Même si elle était ambitieuse dès le départ – elle a commencé la compétition à l’âge de sept ans – elle ne savait pas qu’il était possible d’être une grimpeuse professionnelle jusqu’à ce qu’elle le devienne. C’est un sport dominé par les hommes, mais moins maintenant, dit-elle (grâce, probablement, en partie à Coxsey, qui a mis en place le Women’s Climbing Symposium pour encourager les femmes dans ce sport). « Il ne s’agit pas seulement d’avoir plus de femmes ; il attire plus de personnes de tous âges, de tous horizons, de minorités et veille à ce que les gens se sentent les bienvenus dans l’espace.

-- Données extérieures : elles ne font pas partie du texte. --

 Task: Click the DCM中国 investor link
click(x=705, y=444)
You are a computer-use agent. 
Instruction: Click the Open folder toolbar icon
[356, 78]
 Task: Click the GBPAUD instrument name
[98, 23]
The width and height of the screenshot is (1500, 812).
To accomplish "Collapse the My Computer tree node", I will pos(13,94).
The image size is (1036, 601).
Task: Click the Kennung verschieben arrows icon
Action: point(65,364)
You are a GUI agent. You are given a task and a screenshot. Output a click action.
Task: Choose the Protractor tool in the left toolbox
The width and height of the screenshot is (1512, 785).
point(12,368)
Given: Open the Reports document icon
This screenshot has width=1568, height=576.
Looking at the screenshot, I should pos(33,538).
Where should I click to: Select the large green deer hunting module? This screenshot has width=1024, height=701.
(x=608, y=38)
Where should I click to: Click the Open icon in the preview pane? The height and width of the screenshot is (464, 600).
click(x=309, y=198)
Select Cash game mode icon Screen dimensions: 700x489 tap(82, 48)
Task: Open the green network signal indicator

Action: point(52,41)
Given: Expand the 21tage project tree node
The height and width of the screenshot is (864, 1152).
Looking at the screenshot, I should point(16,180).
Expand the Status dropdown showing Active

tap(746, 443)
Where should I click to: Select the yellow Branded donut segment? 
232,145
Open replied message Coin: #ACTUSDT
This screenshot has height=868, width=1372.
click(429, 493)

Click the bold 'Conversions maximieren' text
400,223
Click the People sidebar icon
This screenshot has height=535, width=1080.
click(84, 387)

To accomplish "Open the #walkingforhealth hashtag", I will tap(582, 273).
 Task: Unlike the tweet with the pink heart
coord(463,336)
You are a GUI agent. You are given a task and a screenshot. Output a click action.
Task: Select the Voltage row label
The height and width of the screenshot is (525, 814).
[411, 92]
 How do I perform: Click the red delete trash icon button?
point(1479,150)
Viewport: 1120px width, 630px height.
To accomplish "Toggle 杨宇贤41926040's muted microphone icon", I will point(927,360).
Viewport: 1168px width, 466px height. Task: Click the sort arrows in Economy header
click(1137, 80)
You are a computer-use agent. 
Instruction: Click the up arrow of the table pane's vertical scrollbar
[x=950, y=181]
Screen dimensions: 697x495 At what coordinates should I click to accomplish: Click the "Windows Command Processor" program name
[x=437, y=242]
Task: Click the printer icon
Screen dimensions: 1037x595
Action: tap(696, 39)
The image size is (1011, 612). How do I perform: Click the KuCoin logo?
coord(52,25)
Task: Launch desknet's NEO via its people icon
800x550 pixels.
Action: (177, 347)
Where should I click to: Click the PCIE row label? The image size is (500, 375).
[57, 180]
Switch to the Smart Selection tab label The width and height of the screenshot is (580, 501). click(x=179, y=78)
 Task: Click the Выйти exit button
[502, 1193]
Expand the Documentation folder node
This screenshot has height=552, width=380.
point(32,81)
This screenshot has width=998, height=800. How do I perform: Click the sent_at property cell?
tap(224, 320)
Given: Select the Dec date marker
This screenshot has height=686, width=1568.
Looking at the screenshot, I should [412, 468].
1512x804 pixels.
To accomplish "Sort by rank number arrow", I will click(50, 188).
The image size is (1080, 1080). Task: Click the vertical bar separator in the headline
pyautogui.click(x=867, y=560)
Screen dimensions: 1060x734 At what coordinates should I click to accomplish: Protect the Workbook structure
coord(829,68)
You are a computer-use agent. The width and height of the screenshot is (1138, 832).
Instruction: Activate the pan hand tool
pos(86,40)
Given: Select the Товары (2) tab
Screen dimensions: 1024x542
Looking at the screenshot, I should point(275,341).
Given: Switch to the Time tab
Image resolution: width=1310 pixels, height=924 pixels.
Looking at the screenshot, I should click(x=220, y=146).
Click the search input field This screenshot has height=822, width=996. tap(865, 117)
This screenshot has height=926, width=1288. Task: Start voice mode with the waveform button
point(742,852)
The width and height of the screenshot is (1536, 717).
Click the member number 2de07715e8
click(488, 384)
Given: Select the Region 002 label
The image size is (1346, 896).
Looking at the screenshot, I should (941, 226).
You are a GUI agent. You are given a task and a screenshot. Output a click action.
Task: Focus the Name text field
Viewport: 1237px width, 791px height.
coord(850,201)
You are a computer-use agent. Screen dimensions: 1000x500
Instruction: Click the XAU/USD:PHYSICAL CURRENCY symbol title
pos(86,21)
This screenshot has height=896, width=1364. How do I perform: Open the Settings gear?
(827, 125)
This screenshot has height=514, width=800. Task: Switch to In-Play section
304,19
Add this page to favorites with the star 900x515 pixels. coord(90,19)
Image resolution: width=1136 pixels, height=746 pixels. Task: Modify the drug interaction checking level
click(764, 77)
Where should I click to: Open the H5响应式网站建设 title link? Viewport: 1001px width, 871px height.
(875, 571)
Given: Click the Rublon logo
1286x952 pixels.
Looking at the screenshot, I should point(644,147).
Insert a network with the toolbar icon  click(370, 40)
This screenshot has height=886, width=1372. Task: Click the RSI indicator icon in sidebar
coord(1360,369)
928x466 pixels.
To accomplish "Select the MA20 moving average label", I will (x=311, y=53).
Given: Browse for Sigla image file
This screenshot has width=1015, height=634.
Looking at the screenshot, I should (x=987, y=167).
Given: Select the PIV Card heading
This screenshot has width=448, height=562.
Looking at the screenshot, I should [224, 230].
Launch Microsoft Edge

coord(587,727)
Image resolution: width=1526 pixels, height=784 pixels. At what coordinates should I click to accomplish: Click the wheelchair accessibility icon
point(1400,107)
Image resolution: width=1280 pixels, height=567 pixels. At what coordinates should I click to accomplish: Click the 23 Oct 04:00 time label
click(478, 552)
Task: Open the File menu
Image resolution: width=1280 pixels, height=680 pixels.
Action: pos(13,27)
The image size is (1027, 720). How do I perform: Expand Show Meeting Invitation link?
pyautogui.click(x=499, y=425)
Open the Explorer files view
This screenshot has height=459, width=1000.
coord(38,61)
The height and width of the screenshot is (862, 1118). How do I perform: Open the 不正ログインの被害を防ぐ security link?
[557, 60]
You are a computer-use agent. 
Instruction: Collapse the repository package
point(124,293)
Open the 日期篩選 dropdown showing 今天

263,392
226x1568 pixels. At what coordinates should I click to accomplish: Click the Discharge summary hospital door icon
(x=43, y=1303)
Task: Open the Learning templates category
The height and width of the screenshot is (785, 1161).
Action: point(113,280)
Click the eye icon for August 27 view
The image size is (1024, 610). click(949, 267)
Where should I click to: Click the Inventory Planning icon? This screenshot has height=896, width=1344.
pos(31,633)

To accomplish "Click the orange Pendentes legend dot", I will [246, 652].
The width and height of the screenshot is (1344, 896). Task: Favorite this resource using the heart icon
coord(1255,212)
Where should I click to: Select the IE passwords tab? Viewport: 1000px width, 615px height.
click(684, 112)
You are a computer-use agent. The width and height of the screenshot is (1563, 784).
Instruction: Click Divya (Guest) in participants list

Coxsey a travaillé avec un physiothérapeute spécialiste de la santé des femmes tout au long de sa grossesse. Ce qui peut sembler risqué pour un spectateur occasionnel est bien dans sa zone de confort. « Et cette zone de confort change en fonction de ce que je ressens ce jour-là, et elle a changé tout au long de la grossesse, comme j’ai changé. »

Son mari l’accompagne souvent et peut d’abord essayer un itinéraire si elle n’est pas sûre d’une prise ou d’un mouvement, puis ils en discuteront. Il pourrait lui dire que c’est au-delà de ce qu’elle veut faire, ou lui conseiller d’attendre.

Il y a des ascensions qu’elle ne peut pas faire, « comme des trucs super raides – je ne veux pas mettre trop de pression sur mes abdominaux ». Se pencher sur une paroi rocheuse est difficile avec une bosse sur le chemin. La grossesse peut relâcher les ligaments et Coxsey connaît des femmes qui ont dû arrêter de grimper parce que cela leur faisait trop mal aux mains. « Mes hanches sont un peu plus lâches, mais elles sont toujours très fortes », dit-elle. Elle ne se met aucune pression pour se précipiter vers l’entraînement et les ascensions intenses après la naissance de leur bébé mais – comme l’escalade pendant la grossesse – le fera pas à pas. « Si je ne grimpe pas pendant une semaine, je ne me sens vraiment pas bien. J’ai besoin de grimper, pour mon corps et mon esprit.